“Pomegranates—Yes—you like some? I give you.”
He disappeared into the shop and Betty followed him, looking about with clear, interested eyes. It was like no place she had ever seen—this cool, dark room, with its tiers on tiers of fruit, and the fragrant, spicy smell, and the man with the sad, kind face. Her quick eye paused—arrested by the word printed on a box on the shelf to the right.... Ah, that was it! She knew now quite well. He was a Greek man. She knew the letters; She had studied Greek for six months; but she did not know this word. She was still spelling it out when Achilles returned with the small box of pomegranates in his hand.
She looked up slowly. “I can’t quite make it out,” she said.

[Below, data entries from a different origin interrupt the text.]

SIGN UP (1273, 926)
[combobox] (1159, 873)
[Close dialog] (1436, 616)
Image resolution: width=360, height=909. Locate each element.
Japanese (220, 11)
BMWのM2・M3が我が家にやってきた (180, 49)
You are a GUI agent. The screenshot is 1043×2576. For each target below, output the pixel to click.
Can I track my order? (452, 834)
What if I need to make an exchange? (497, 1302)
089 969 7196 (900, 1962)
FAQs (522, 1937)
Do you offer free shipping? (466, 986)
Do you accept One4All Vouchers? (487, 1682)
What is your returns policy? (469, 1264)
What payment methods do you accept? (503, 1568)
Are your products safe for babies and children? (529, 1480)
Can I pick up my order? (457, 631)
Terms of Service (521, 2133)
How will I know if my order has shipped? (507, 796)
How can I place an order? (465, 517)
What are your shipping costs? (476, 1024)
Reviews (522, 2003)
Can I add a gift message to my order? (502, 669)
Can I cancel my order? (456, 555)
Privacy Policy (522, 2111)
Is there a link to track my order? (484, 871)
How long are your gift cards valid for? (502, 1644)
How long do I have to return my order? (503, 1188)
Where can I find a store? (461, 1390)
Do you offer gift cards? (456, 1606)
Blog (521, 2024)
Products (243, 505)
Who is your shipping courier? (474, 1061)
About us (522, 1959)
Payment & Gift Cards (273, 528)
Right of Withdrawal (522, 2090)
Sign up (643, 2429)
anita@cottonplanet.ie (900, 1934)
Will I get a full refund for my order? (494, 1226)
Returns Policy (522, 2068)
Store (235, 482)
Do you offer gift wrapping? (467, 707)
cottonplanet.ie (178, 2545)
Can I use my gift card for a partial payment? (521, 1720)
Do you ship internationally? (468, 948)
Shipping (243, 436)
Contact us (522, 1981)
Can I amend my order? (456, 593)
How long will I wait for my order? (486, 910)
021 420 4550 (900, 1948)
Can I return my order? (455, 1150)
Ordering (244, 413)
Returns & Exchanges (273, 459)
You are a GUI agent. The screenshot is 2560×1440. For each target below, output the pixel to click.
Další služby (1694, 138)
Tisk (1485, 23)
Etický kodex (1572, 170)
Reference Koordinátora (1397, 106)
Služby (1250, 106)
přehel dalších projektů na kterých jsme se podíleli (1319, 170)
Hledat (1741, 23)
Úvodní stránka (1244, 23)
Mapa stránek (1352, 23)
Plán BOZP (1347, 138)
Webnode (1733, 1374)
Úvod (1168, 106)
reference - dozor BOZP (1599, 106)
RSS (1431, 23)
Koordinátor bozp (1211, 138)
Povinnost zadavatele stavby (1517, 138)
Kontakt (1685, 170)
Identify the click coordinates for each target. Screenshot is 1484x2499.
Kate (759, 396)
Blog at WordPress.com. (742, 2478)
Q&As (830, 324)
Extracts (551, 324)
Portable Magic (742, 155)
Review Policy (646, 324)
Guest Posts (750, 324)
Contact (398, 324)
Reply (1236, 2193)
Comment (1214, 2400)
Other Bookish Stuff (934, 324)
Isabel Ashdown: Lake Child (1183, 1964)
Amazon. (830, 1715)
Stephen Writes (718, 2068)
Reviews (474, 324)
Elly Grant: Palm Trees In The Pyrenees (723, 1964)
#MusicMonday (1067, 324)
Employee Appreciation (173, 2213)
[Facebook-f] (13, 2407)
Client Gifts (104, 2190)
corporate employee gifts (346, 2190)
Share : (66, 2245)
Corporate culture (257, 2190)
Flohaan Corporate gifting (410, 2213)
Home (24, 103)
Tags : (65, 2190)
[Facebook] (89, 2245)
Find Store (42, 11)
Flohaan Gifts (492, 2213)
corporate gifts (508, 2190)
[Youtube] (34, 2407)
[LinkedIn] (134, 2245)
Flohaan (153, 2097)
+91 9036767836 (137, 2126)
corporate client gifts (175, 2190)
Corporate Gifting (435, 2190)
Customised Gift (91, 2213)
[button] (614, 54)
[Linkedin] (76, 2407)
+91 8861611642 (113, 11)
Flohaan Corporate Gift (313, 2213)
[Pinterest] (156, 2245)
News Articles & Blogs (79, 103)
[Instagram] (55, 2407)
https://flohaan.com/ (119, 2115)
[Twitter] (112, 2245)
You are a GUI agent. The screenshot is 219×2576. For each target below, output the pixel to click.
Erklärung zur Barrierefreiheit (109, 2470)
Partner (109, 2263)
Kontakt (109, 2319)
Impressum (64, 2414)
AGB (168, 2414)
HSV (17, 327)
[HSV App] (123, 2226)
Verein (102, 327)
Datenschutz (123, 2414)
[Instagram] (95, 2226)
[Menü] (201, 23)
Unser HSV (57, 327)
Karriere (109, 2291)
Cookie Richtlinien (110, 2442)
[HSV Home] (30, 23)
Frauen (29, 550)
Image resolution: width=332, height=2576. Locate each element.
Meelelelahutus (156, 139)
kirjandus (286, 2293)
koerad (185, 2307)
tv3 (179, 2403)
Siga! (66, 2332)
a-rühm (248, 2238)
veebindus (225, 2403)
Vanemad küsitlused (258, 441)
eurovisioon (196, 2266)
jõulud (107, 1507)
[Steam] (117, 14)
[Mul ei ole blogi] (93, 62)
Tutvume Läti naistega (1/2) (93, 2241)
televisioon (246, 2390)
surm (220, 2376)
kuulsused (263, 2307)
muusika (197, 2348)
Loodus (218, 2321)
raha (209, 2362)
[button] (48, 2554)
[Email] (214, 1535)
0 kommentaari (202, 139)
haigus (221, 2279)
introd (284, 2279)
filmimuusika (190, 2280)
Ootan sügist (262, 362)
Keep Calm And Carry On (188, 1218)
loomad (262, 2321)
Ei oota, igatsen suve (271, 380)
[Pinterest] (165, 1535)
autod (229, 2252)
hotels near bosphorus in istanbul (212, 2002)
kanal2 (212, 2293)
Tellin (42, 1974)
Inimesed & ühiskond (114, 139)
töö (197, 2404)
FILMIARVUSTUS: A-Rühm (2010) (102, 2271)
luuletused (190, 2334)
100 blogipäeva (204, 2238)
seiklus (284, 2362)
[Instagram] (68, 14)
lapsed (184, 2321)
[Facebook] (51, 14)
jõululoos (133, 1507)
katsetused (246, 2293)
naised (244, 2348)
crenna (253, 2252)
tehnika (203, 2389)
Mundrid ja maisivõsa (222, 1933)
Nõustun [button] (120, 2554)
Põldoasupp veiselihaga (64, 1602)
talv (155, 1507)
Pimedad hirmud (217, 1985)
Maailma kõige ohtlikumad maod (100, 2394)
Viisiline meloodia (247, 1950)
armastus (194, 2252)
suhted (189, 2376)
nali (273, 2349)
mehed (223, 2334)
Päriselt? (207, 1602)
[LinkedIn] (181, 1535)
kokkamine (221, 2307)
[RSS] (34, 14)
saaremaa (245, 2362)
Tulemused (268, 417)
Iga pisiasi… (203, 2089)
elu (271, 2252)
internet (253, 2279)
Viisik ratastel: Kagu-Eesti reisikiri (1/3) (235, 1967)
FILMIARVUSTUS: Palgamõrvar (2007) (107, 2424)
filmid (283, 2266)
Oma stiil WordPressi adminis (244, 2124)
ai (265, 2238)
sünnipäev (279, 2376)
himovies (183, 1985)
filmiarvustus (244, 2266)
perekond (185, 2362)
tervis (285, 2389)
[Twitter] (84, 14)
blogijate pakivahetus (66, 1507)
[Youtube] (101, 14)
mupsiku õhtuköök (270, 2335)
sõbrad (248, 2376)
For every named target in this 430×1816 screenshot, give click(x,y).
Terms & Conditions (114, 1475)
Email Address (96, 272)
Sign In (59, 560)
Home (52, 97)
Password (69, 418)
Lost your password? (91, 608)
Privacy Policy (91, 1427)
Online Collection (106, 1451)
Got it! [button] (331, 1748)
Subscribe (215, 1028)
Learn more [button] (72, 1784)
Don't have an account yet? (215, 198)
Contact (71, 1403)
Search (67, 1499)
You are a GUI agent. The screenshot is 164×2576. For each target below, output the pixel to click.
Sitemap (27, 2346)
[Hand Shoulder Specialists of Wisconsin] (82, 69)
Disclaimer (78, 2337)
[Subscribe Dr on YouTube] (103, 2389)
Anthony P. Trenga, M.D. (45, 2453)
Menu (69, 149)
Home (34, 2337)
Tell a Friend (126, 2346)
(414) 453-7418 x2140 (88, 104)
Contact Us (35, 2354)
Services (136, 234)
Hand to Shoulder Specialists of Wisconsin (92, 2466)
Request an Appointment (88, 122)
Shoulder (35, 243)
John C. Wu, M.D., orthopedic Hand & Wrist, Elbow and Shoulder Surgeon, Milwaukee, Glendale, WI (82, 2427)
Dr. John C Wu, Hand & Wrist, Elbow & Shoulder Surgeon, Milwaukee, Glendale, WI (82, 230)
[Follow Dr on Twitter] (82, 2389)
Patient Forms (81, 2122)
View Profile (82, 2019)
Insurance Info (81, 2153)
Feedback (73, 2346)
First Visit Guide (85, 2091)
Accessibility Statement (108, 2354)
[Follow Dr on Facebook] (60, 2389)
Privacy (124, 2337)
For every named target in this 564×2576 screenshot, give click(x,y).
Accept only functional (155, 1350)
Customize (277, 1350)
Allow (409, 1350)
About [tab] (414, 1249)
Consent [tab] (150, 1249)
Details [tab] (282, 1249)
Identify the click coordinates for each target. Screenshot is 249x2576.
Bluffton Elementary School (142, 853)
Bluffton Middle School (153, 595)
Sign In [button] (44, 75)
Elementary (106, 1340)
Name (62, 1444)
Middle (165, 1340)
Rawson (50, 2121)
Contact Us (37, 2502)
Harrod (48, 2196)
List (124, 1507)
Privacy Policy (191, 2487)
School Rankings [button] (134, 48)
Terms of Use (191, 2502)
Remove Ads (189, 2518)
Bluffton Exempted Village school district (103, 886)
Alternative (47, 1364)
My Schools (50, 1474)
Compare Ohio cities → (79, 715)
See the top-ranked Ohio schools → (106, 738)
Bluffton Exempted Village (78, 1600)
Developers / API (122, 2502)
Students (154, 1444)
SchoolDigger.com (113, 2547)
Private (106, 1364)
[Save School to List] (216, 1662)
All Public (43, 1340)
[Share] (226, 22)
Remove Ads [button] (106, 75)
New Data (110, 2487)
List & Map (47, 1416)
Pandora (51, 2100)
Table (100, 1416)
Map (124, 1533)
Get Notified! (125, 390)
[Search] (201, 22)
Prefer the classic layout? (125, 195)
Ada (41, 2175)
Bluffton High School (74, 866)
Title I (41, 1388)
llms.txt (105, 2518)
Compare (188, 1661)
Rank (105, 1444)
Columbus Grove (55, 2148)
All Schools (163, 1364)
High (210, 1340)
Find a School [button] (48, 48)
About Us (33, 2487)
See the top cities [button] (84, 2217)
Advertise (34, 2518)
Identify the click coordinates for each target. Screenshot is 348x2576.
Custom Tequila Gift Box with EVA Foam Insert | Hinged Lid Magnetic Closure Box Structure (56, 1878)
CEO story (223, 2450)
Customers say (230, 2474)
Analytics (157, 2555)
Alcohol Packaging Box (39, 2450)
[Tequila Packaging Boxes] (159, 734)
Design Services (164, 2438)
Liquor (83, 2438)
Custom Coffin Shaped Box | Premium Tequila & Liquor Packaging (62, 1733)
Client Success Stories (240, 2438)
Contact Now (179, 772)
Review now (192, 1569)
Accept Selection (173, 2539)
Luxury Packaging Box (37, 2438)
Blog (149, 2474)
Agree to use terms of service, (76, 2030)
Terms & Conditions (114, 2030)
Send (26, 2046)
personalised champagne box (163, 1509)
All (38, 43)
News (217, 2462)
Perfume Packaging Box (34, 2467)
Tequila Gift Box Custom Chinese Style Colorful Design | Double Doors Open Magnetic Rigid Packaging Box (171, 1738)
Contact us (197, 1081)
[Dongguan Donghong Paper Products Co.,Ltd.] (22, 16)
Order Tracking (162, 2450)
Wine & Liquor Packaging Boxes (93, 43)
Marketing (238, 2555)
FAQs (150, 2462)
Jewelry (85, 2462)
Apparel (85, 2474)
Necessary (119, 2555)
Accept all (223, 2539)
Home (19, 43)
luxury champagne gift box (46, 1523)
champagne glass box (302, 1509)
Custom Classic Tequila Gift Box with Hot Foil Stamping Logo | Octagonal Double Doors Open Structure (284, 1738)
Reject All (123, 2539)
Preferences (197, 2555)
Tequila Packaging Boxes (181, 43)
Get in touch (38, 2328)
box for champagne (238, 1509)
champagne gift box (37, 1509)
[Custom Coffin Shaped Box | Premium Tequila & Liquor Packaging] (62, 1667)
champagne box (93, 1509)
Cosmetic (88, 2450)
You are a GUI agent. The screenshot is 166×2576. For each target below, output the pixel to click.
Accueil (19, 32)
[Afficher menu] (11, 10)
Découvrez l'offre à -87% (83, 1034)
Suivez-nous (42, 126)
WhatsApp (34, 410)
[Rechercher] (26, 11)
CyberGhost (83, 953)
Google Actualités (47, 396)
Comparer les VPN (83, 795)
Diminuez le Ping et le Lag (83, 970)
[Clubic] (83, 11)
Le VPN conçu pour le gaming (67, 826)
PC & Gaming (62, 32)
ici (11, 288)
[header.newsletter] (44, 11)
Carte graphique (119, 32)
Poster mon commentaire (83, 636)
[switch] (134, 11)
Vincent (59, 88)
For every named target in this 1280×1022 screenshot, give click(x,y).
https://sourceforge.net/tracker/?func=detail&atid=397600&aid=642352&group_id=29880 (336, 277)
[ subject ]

“That?” Achilles’s face was alight. “That is Greek.”
She nodded. “I know. I study it; but what is it—the word?”
“The word!—Ah, yes, it is—How you say? You shall see.”
He reached out a hand to the box. But the child stopped him. A quick thought had come to her. “You have been in Athens, haven’t you? I want to ask you something, please.”
The hand dropped from the box. The man turned about, waiting. If heaven were to open to him now—!
“I’ve always wanted to see a Greek man,” said the child, slowly, “a real Greek man. I’ve wanted to ask him something he would know about. Have you ever seen the Parthenon?” She put the question with quaint seriousness.
A light came into the eyes of Achilles Alexandrakis. It flooded the room.
“You ask me—the Parthenon?” he said, solemnly. “You wish me—tell that?” It was wistful—almost a cry of longing.
Betty Harris nodded practically. “I’ve always wanted to know about it—the Parthenon. They tell you how long it is, and how wide, and what it is made of, and who began it, and who finished it, and who destroyed it, but they never, never”—she raised her small hand impressively—“they never tell you how it looks!”
Achilles brought a chair and placed it near the open door. “Will it—kindly—you sit?” he said, gravely.
She seated herself, folding her hands above the music-roll, and lifting her eyes to the dark face looking down at her. “Thank you.”
Achilles leaned back against the counter, thinking a little. He sighed gently. “I tell you many things,” he said at last.
“About the Parthenon, please,” said Betty Harris.
“You like Athens?” He said it like a child.
“I should like it—if they would tell me real things. I don’t seem to make them understand. But when they say how beautiful it is—I feel it here.” She laid her small hand to her side.
The smile of Achilles held the glory in its depths. “I tell you,” he said.
The clear face reflected the smile. A breath of waiting held the lips. “Yes.”
Achilles leaned again upon his counter. His face was rapt, and he spread his finger-tips a little, as if something within them stirred to be free.